El punto más interesante, vital, y lo mejor que esta serie retrata de forma tan clara es la consolidación del proceso que construye la lógica de la corrupción. Es muy simple: todos tienen un precio. El problema es determinar cuál es. Así, con el precio correcto se mueven las voluntades. Si lo traemos a un punto de reflexión, lo que estamos diciendo es que, se trate de narcotraficantes, empresarios, políticos o cualquier otro tipo de actores de poder, el dinero fácil siempre abre puertas. Lo permeable y laxo de los sistemas que carecen de marcos regulatorios para fiscalizar el movimiento de capitales permite que cualquier flujo de dinero mueva los hilos en la toma de decisiones.
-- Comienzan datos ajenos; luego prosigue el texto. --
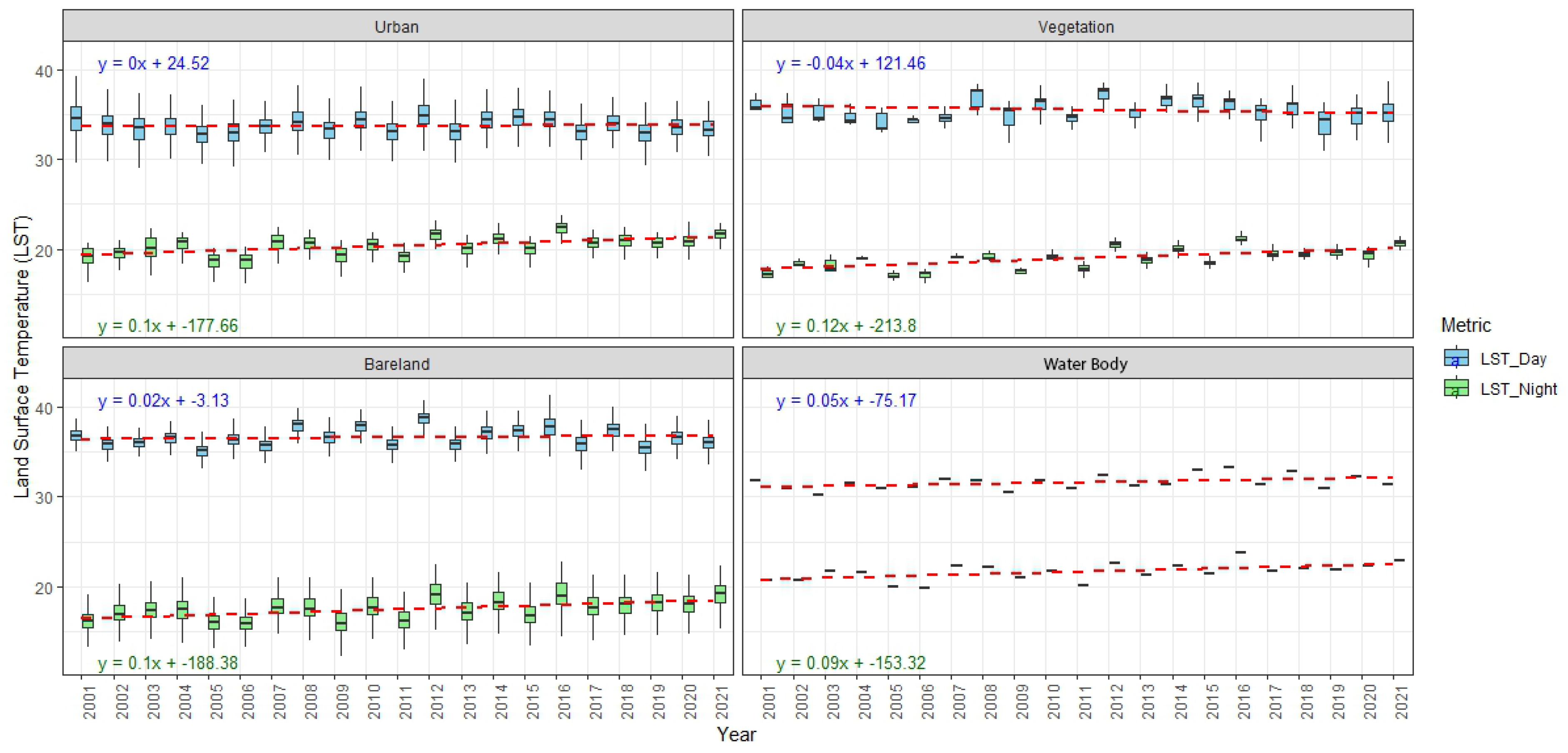1568x753 pixels.
Task: Click Water Body equation y = 0.09x + -153.32
Action: pyautogui.click(x=850, y=662)
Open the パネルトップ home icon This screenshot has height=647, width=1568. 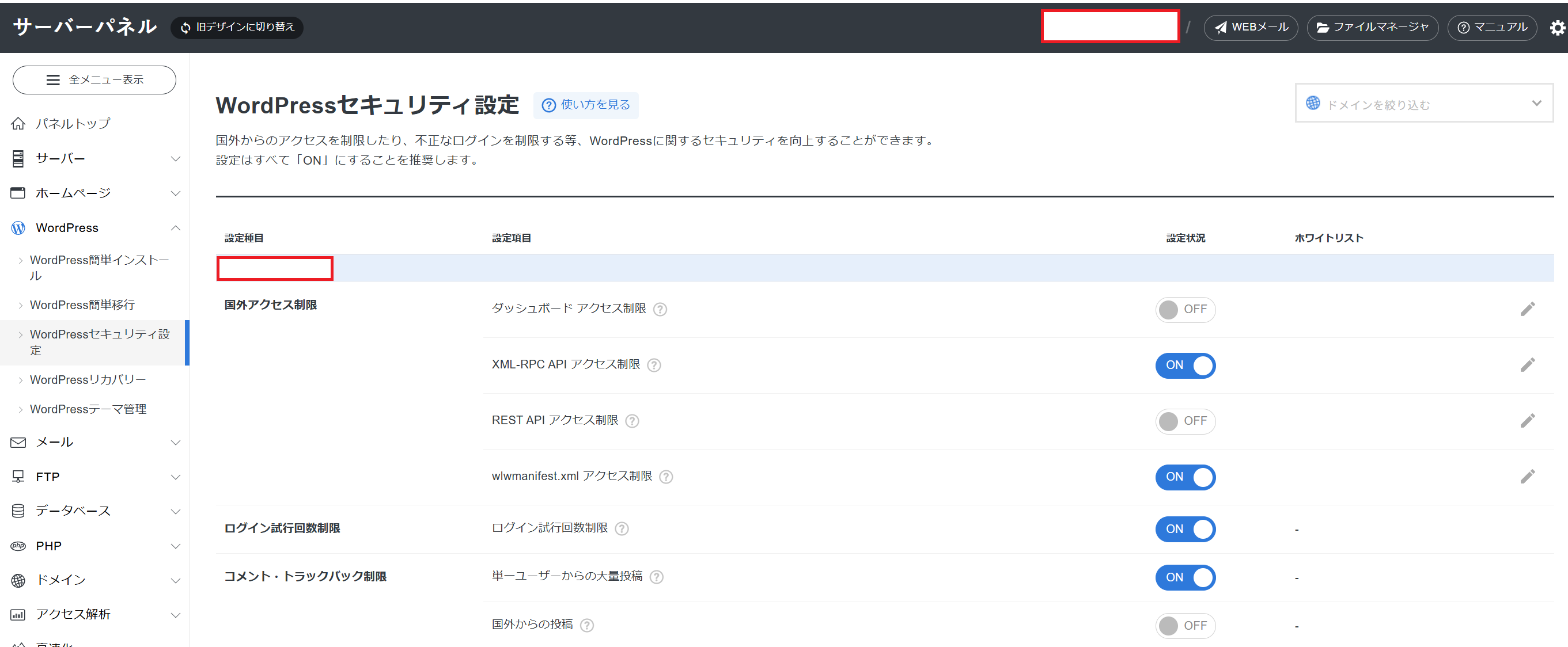[18, 123]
Claro, habrá quien diga que el dinero no es el problema, sino las voluntades que se dejan seducir, pero ¿quién puede soportar riflazos de ceros, ceros y más ceros? De esa forma es posible literalmente comprar a los guardias de las cárceles, a los directores de presidios, a los gobernadores municipales, a los agentes de aduanas, a los fronterizos, financiar campañas, nombrar candidatos, gobernadores, y, sí, también influir en la forma como votan los congresistas.
Incluso a los que les toca elegir juntas directivas de Congreso.